Se os riachos tiverem água, a
peneiração de malha mais fina pode ser feita efetivamente no campo, pois
elimina a necessidade de transportar grandes amostras e posterior peneiramento
em laboratório; porém, se os riachos estiverem secos ou úmidos, a peneiração
mais fina no campo pode resultar em contaminação de um local para o outro.
Caso específico do ouro
Segundo Doherty et alii (2023), a
prospecção de ouro exige metodologia específica, quando são usados sedimentos
de corrente, devido às características únicas desse metal: ocorre em menor
concentração três ordens de magnitude do que outros elementos alvo de
exploração comuns; comumente ocorre como pepitas quase puras e essas pepitas têm
densidade cerca de cinco vezes maior que as de outros minerais encontrados em
sedimentos de corrente. Essas características combinadas tornam a dispersão, o
arrastamento, a amostragem representativa e a análise diferentes de outros
alvos de sedimentos de corrente.

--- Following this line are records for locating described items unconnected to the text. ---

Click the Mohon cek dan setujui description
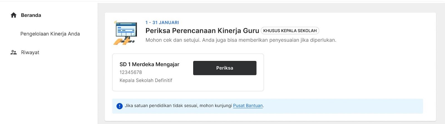This screenshot has width=445, height=124. point(241,40)
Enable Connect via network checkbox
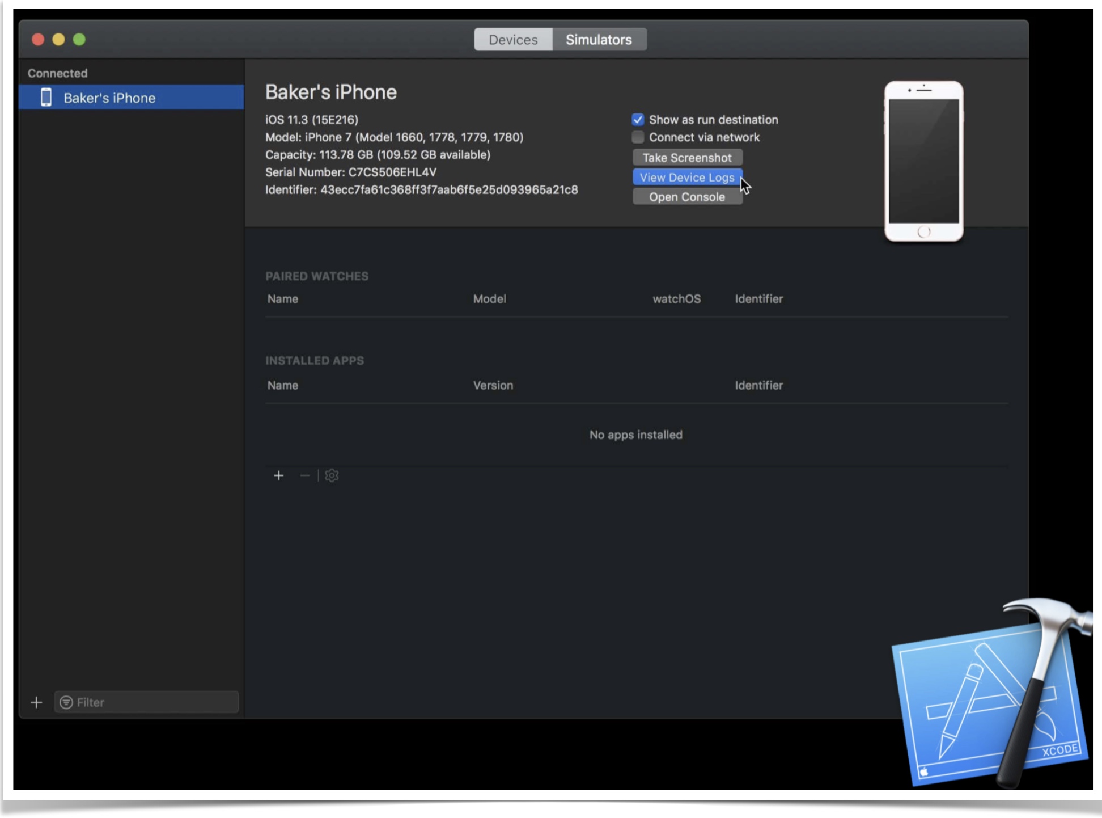This screenshot has height=818, width=1102. pos(638,137)
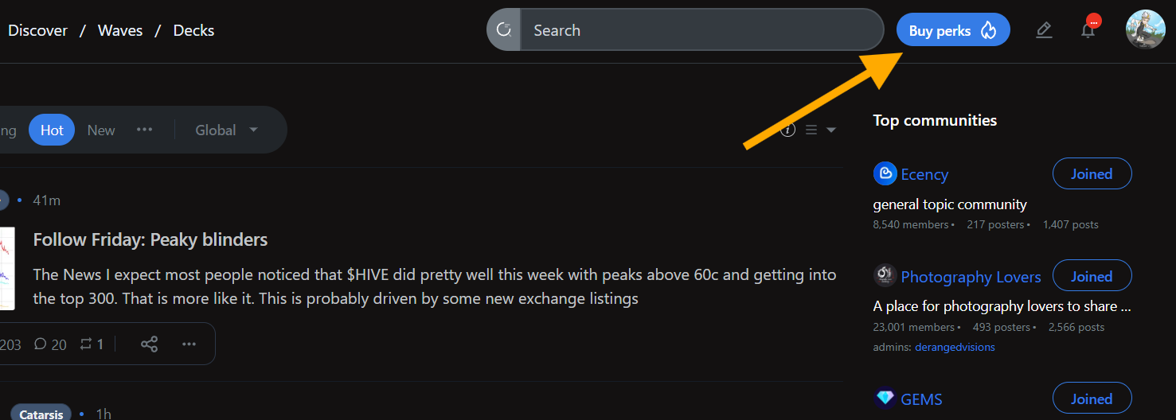Switch to the New feed tab
Screen dimensions: 1176x420
tap(101, 130)
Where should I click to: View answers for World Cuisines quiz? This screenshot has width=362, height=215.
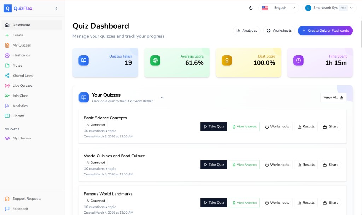[244, 165]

Em consequência, os métodos padrão, que eram
adequados para exploração de sedimentos de corrente de metais básicos, são
inadequados para sedimentos de corrente na exploração de ouro.
A metodologia mais atualizada para
pesquisa de ouro através de sedimentos de corrente aplica os seguintes
procedimentos:
(1)
aumentar o teor de ouro, coletando amostras em armadilhas de minerais pesados
e outros ambientes deposicionais, (2) diminuir o tamanho do grão, focando em tamanhos de grãos cada vez
menores para a alíquota analítica, ou (3) aumentar o peso da amostra
analítica para atingir a precisão necessária para o uso eficaz de sedimentos de
corrente, utilizando técnicas laboratoriais de lixiviação de cianeto (CN).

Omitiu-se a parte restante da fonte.